As part of the outreach, Ms. McFarland wrote, Mr. Flynn would be speaking with the Russian ambassador, Mr. Kislyak, hours after Mr. Obama’s sanctions were announced.
“Key will be Russia’s response over the next few days,” Ms. McFarland wrote in an email to another transition official, Thomas P. Bossert, now the president’s homeland security adviser.
The Times chatted with Ty Cobb, Trump’s lawyer for The Russia Thing, said it’s all perfectly legal and normal and fine.

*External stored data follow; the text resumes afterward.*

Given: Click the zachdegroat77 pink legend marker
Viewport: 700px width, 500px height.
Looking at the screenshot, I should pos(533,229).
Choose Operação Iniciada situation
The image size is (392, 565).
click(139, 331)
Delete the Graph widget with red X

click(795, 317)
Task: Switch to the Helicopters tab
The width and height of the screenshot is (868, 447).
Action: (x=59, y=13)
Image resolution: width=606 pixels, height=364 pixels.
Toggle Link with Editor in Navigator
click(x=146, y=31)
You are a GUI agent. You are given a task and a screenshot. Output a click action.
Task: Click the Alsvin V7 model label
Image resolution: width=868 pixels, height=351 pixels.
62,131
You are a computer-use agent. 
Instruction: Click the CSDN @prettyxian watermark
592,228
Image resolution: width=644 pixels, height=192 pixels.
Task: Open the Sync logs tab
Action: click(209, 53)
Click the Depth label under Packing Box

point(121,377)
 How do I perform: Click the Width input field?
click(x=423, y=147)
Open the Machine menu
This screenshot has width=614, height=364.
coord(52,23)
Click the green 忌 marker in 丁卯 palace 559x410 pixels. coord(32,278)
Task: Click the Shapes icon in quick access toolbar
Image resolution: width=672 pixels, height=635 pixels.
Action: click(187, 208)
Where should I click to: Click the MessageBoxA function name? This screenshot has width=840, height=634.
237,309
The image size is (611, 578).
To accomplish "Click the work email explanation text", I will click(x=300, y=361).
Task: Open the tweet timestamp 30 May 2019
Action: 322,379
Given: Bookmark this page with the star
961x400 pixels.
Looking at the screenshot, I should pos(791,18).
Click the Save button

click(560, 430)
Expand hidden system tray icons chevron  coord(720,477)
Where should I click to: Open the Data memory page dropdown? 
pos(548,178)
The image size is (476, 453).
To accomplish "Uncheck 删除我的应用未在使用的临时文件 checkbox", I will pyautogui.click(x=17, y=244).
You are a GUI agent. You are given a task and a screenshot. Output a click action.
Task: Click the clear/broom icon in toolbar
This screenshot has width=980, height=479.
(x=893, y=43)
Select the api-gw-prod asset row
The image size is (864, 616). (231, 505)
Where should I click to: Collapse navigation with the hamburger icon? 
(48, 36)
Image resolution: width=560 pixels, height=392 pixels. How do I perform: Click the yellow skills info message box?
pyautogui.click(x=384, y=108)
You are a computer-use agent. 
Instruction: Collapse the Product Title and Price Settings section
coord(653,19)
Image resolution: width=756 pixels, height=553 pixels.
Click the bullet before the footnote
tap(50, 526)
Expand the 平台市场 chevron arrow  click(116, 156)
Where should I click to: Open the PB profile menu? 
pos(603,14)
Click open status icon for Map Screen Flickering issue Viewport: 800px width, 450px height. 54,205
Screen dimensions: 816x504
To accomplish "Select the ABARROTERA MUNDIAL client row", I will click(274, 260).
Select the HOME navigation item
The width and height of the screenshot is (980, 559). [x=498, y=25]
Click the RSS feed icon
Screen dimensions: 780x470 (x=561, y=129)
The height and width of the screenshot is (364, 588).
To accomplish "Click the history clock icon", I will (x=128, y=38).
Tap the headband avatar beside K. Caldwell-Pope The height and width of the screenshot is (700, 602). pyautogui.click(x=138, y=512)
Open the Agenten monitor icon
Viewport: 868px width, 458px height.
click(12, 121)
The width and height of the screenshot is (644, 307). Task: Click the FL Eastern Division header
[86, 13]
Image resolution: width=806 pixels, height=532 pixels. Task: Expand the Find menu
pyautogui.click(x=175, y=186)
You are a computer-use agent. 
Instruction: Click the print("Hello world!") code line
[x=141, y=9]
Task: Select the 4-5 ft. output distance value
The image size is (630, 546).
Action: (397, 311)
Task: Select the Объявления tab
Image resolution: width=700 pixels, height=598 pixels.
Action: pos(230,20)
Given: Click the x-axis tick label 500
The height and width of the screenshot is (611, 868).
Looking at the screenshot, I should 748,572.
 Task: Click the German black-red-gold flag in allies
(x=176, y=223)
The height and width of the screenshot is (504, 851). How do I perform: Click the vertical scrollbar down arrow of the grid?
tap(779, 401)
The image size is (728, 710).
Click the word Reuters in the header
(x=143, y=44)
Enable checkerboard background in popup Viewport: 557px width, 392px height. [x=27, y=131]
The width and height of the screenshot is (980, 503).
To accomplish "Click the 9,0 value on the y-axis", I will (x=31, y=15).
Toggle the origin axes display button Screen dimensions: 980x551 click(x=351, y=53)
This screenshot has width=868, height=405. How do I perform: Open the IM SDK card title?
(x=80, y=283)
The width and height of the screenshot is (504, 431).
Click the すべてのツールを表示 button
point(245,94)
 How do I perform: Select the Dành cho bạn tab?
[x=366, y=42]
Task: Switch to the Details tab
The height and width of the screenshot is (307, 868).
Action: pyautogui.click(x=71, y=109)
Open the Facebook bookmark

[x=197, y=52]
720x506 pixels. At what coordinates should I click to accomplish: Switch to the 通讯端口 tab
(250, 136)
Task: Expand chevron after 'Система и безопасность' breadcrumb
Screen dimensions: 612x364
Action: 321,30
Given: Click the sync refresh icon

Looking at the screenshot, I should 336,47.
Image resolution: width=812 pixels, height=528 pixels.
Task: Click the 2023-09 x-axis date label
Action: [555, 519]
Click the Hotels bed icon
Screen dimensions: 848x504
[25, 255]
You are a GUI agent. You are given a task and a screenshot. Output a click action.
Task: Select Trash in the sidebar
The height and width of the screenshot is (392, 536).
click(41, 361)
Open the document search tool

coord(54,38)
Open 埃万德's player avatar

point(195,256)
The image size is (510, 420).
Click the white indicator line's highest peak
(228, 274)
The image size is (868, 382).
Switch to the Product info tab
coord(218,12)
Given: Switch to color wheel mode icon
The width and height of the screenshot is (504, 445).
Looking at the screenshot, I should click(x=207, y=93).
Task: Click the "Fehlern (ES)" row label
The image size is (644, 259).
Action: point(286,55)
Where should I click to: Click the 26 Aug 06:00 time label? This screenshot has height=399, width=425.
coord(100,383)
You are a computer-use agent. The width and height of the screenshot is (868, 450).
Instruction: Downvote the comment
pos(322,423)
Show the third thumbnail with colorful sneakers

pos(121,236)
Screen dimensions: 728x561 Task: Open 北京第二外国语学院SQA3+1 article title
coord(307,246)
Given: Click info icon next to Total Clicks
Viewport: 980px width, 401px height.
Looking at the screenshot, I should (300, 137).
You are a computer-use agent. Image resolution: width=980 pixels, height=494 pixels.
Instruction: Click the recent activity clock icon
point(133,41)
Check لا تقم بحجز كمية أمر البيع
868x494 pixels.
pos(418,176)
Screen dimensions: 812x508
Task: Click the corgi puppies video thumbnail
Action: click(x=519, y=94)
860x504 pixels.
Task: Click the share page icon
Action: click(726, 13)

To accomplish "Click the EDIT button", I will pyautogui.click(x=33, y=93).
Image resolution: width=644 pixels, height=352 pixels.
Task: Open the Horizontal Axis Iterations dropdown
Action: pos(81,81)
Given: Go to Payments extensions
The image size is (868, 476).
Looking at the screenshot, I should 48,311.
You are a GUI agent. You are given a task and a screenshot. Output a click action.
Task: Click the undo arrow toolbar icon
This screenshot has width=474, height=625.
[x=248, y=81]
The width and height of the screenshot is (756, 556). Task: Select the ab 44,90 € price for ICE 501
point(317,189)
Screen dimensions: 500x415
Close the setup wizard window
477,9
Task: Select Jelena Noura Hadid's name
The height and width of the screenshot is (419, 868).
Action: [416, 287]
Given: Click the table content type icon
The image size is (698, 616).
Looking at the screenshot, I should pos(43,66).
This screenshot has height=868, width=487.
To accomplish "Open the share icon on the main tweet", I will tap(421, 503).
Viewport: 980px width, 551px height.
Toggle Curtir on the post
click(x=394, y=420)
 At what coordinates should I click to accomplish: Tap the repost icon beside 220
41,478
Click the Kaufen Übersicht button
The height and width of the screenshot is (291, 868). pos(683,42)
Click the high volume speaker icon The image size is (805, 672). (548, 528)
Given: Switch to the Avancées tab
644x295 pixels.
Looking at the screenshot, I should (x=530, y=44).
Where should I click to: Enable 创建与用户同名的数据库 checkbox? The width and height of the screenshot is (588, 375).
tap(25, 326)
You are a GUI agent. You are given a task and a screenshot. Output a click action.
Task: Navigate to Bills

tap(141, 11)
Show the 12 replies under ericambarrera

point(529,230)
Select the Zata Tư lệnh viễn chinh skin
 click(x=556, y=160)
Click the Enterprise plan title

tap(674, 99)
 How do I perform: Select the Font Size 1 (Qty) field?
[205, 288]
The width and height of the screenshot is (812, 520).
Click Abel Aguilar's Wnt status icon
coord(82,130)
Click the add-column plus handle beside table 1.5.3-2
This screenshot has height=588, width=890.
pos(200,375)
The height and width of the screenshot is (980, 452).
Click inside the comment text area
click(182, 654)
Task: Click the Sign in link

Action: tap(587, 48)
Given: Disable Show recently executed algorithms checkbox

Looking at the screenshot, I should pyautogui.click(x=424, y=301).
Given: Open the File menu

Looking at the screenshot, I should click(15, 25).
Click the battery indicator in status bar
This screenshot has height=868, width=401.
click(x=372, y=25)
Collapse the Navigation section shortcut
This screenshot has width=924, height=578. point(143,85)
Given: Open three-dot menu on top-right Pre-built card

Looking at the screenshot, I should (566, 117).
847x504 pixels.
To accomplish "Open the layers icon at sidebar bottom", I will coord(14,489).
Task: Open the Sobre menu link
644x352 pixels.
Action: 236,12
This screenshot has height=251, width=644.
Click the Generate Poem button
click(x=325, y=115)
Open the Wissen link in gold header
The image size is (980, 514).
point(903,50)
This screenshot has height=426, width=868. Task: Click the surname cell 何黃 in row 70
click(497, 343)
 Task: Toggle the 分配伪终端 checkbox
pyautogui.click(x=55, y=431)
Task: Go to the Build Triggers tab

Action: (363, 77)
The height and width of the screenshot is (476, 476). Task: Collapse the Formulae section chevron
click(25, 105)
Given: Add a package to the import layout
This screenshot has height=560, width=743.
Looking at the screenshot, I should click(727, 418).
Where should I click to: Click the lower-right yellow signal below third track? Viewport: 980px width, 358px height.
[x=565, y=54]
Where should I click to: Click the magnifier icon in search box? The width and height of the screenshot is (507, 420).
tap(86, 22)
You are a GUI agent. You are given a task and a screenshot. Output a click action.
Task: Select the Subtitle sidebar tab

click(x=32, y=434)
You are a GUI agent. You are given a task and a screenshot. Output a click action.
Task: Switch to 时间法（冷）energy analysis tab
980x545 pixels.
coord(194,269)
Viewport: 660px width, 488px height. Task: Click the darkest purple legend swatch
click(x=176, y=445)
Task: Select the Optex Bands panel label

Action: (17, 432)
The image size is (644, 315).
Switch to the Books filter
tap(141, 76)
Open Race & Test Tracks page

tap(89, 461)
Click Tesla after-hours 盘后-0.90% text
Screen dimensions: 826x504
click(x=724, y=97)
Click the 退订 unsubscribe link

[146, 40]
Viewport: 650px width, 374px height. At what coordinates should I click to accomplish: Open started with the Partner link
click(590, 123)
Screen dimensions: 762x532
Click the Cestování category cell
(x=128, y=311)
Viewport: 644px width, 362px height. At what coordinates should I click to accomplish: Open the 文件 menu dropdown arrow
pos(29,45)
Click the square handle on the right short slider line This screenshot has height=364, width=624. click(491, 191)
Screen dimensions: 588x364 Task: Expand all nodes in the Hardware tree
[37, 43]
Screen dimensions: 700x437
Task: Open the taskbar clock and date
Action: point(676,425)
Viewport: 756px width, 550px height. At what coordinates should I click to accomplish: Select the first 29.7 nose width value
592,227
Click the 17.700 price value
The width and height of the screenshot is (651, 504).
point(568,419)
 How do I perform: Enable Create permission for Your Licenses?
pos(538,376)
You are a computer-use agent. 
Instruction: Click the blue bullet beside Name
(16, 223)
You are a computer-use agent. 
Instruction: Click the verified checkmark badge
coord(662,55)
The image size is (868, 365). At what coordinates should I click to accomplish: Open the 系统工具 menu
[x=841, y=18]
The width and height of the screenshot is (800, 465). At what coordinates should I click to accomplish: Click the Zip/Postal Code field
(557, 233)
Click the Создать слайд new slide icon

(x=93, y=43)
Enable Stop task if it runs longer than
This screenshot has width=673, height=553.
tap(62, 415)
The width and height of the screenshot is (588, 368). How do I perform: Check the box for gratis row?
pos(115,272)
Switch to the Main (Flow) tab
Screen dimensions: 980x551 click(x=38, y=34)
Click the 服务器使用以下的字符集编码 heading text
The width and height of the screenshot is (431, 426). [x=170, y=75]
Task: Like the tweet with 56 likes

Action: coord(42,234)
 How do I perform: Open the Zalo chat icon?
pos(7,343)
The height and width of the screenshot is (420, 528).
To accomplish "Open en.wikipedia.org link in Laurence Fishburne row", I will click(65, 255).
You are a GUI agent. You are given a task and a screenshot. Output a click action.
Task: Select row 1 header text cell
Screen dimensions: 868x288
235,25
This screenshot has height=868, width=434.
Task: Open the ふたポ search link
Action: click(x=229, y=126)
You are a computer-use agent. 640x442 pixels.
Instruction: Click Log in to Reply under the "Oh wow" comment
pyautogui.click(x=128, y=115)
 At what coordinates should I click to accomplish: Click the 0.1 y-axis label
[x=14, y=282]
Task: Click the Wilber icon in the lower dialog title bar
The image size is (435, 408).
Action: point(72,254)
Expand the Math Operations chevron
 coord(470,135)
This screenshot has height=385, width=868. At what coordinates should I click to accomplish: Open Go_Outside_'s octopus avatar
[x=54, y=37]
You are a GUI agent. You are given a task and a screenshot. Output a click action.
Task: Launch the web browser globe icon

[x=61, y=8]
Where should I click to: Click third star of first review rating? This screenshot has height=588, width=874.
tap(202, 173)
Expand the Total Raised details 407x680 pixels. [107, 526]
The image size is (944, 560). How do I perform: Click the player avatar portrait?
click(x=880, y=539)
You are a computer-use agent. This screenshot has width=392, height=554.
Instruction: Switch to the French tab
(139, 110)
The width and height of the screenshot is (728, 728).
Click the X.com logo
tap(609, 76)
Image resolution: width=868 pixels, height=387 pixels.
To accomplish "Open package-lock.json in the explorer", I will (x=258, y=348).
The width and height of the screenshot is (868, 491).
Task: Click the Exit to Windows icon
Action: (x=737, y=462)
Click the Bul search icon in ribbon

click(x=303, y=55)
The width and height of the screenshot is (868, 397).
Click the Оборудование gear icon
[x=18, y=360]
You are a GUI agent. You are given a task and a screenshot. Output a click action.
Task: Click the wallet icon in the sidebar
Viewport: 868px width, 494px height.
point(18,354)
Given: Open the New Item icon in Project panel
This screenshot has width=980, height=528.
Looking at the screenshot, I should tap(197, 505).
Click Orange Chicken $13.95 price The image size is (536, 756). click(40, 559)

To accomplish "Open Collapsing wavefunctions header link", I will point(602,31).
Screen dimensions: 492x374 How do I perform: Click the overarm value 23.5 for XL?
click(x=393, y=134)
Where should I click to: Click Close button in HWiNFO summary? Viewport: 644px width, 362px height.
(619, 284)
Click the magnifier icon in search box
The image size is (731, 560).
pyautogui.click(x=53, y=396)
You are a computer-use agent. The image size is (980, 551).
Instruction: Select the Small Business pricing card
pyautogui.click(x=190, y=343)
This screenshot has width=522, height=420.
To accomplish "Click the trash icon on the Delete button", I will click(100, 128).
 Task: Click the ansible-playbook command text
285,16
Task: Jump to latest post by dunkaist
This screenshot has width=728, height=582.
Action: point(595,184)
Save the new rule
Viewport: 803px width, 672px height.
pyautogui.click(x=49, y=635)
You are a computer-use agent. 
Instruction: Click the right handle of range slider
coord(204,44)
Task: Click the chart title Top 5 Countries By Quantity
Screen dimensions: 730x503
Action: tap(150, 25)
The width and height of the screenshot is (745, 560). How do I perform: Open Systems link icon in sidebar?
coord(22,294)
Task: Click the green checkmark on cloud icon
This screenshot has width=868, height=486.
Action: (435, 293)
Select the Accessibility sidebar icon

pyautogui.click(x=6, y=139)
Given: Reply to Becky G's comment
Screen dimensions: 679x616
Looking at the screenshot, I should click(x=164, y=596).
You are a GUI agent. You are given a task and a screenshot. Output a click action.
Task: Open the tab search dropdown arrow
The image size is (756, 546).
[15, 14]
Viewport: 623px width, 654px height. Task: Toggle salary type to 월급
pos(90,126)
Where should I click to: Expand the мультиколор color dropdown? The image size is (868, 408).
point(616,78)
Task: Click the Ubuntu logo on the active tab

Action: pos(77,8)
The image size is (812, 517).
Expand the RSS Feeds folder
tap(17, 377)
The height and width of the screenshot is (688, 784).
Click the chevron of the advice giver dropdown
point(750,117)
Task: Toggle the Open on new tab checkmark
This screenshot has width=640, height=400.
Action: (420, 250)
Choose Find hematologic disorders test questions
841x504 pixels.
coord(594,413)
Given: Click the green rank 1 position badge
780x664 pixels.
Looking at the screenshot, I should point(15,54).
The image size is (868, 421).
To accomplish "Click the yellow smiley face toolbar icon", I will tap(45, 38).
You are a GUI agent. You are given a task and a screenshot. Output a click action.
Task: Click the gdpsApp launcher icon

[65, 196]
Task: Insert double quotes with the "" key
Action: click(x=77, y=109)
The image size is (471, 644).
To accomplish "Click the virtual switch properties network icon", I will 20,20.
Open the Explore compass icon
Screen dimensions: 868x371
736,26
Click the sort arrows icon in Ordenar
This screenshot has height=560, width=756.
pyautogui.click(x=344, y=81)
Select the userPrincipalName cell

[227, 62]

I’ve always figured that Putin’s lack of response was the result of Team Trump assurances and that such restraint would not have been forthcoming without Russian confidence that whatever Flynn was offering had the backing of Trump himself. It’s probably just a matter of time before something more incriminating comes out. Of course, this has been the case every week for the last eleven months…
It seems like every week it gets worse and then there is hope. And then it gets worse.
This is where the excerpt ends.